Haití había sido la perla de la corona, la colonia más rica de Francia: una gran plantación de azúcar, con mano de obra esclava. En El espíritu de las leyes, Montesquieu lo había explicado sin pelos en la lengua: “El azúcar sería demasiado caro si no trabajaran los esclavos en su producción. Dichos esclavos son negros desde los pies hasta la cabeza y tienen la nariz tan aplastada que es casi imposible tenerles lástima. Resulta impensable que Dios, que es un ser muy sabio, haya puesto un alma, y sobre todo un alma buena, en un cuerpo enteramente negro”. En cambio, Dios había puesto un látigo en la mano del mayoral. Los esclavos no se distinguían por su voluntad de trabajo. Los negros eran esclavos por naturaleza y vagos también por naturaleza, y la naturaleza, cómplice del orden social, era obra de Dios: el esclavo debía servir al amo y el amo debía castigar al esclavo, que no mostraba el menor entusiasmo a la hora de cumplir con el designio divino.

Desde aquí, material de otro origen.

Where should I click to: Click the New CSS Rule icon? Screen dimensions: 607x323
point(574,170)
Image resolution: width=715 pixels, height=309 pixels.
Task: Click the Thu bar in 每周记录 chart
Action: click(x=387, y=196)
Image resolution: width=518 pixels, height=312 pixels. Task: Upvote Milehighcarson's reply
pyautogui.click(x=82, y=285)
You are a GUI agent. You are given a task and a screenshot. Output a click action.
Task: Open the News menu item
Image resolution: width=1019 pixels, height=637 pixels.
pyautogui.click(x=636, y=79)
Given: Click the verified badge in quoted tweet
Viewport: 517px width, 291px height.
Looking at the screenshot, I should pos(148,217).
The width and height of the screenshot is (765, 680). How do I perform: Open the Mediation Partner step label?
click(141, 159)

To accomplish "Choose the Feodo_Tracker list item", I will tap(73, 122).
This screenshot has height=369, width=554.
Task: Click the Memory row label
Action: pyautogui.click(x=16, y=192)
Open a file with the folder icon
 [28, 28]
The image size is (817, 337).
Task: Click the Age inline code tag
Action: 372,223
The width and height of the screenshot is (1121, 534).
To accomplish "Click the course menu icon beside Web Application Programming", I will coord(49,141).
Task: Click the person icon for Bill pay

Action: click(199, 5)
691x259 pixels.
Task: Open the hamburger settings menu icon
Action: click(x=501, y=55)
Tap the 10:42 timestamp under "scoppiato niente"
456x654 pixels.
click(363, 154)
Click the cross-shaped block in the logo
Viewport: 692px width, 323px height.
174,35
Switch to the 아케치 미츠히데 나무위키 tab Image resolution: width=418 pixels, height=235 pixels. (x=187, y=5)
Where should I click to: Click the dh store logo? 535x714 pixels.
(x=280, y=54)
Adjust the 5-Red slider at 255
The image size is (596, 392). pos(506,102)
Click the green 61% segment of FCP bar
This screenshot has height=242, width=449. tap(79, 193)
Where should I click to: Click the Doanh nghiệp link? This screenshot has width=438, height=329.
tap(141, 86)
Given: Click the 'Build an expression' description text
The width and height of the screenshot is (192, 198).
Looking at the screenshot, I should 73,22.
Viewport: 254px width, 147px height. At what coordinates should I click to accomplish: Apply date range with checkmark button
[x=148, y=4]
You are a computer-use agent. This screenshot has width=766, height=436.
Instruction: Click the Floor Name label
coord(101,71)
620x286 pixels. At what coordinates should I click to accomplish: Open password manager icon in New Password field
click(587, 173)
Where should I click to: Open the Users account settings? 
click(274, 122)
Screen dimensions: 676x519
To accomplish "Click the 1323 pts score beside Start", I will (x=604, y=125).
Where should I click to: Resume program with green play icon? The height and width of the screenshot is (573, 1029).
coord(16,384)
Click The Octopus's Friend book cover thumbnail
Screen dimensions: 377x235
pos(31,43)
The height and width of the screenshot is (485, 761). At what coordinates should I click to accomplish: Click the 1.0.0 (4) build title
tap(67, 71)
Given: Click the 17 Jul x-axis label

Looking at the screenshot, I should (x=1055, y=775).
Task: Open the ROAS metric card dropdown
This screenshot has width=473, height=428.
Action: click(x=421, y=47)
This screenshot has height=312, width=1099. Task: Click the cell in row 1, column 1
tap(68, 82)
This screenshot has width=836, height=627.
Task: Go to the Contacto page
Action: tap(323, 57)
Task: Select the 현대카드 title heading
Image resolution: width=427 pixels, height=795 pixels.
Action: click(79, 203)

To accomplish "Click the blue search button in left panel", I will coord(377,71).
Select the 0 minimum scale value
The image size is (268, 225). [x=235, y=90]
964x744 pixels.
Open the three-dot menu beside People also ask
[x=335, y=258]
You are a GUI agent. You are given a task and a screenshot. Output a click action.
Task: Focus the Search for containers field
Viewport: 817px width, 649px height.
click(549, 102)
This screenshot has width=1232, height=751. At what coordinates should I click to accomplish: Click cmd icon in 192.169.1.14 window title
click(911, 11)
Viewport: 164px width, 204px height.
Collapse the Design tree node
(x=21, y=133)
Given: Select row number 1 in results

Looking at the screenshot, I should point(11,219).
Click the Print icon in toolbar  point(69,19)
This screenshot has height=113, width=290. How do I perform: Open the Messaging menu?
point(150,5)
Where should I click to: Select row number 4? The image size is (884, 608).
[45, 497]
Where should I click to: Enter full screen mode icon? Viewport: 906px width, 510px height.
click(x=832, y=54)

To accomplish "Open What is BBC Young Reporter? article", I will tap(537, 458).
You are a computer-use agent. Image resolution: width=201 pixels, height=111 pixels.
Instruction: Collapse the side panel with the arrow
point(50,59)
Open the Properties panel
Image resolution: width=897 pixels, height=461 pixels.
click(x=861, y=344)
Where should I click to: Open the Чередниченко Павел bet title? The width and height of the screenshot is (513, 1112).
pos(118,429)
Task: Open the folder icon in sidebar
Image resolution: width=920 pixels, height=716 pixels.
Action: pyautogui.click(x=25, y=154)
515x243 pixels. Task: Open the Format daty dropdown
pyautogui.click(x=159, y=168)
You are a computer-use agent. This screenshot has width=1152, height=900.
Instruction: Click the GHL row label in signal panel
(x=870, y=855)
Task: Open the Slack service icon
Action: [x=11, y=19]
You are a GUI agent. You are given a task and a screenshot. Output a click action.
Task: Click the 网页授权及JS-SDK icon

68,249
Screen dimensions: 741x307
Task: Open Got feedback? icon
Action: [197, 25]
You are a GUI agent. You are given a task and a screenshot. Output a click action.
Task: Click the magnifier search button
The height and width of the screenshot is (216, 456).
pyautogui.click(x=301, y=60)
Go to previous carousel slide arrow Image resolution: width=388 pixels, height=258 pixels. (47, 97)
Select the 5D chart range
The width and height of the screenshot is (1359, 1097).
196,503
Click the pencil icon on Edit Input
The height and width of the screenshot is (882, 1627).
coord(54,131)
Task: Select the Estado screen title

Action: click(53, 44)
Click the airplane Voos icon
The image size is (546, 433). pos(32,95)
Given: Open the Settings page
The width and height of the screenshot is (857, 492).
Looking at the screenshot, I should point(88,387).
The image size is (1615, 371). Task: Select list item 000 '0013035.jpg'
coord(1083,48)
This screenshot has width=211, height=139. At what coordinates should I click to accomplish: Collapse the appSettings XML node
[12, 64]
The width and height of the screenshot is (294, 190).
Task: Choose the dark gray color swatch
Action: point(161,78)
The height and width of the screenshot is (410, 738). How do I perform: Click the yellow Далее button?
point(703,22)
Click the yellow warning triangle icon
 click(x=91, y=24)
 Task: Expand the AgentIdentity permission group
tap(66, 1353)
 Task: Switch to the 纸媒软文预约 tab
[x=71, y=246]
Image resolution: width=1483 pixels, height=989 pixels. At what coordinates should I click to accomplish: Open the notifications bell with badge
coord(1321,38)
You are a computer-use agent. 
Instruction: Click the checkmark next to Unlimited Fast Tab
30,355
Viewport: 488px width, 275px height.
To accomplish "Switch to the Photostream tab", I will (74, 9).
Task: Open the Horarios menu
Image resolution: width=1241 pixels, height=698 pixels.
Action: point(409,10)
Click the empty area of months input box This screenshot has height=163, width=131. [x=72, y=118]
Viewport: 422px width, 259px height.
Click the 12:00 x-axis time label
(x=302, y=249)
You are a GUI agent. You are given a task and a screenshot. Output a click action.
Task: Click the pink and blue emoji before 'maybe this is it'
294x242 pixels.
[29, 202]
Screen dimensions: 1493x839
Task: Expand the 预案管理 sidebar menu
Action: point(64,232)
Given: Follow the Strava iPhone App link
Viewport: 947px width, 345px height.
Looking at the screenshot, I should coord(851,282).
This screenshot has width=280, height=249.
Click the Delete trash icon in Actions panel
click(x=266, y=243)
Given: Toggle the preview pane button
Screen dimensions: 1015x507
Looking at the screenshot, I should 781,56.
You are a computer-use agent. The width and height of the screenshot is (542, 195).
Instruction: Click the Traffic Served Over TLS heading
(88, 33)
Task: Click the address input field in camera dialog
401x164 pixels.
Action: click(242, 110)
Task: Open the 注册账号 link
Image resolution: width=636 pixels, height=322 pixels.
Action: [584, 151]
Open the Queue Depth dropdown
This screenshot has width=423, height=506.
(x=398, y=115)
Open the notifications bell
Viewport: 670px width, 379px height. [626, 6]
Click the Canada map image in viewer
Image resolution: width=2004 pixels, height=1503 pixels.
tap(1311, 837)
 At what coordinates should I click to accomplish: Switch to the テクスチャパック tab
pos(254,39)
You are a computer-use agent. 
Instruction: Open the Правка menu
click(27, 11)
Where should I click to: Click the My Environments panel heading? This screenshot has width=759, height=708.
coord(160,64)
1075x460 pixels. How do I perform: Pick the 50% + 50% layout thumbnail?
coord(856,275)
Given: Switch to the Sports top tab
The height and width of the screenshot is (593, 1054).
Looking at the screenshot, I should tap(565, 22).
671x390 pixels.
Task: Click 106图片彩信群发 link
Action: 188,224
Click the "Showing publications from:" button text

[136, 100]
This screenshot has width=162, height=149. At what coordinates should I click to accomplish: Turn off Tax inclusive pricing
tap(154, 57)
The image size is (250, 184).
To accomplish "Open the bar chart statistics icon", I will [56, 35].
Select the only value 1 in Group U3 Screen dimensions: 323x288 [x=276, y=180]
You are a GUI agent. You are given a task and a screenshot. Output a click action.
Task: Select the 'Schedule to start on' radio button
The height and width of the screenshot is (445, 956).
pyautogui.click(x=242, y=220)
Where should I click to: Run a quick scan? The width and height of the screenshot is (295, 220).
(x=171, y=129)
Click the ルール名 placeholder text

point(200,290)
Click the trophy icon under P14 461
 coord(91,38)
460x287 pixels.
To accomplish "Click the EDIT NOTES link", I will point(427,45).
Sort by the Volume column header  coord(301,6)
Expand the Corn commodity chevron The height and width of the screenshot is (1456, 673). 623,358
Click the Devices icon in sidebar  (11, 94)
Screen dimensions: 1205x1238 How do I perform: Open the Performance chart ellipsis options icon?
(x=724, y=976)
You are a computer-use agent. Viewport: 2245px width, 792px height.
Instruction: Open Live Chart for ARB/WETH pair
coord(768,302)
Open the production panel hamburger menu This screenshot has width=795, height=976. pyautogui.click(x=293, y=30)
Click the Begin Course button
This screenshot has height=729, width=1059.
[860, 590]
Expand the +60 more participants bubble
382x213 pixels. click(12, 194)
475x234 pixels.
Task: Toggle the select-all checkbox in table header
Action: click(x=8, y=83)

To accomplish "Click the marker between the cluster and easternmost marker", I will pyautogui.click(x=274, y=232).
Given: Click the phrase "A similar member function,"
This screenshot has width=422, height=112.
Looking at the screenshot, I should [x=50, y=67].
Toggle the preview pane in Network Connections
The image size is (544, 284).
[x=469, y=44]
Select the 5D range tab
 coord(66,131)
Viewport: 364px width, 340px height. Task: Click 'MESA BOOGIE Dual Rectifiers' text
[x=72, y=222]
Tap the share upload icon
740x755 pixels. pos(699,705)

Kart von Linneo, contemporáneo de Montesquieu, había retratado al negro con precisión científica: “Vagabundo, perezoso, negligente, indolente y de costumbres disolutas”. Más generosamente, otro contemporáneo, David Hume, había comprobado que el negro “puede desarrollar ciertas habilidades humanas, como el loro que habla algunas palabras”.

La humillación imperdonable

En 1803 los negros de Haití propinaron tremenda paliza a las tropas de Napoleón Bonaparte, y Europa no perdonó jamás esta humillación infligida a la raza blanca. Haití fue el primer país libre de las Américas. Estados Unidos había conquistado antes su independencia, pero tenía medio millón de esclavos trabajando en las plantaciones de algodón y de tabaco. Jefferson, que era dueño de esclavos, decía que todos los hombres son iguales, pero también decía que los negros han sido, son y serán inferiores.

La bandera de los libres se alzó sobre las ruinas. La tierra haitiana había sido devastada por el monocultivo del azúcar y arrasada por las calamidades de la guerra contra Francia, y una tercera parte de la población había caído en el combate. Entonces empezó el bloqueo. La nación recién nacida fue condenada a la soledad. Nadie le compraba, nadie le vendía, nadie la reconocía.


El delito de la dignidad

Ni siquiera Simón Bolívar, que tan valiente supo ser, tuvo el coraje de firmar el reconocimiento diplomático del país negro. Bolívar había podido reiniciar su lucha por la independencia americana, cuando ya España lo había derrotado, gracias al apoyo de Haití. El gobierno haitiano le había entregado siete naves y muchas armas y soldados, con la única condición de que Bolívar liberara a los esclavos, una idea que al Libertador no se le había ocurrido. Bolívar cumplió con este compromiso, pero después de su victoria, cuando ya gobernaba la Gran Colombia, dio la espalda al país que lo había salvado. Y cuando convocó a las naciones americanas a la reunión de Panamá, no invitó a Haití pero invitó a Inglaterra.

Estados Unidos reconoció a Haití recién sesenta años después del fin de la guerra de independencia, mientras Etienne Serres, un genio francés de la anatomía, descubría en París que los negros son primitivos porque tienen poca distancia entre el ombligo y el pene. Para entonces, Haití ya estaba en manos de carniceras dictaduras militares, que destinaban los famélicos recursos del país al pago de la deuda francesa: Europa había impuesto a Haití la obligación de pagar a Francia una indemnización gigantesca, a modo de perdón por haber cometido el delito de la dignidad.

La historia del acoso contra Haití, que en nuestros días tiene dimensiones de tragedia, es también una historia del racismo en la civilización occidental.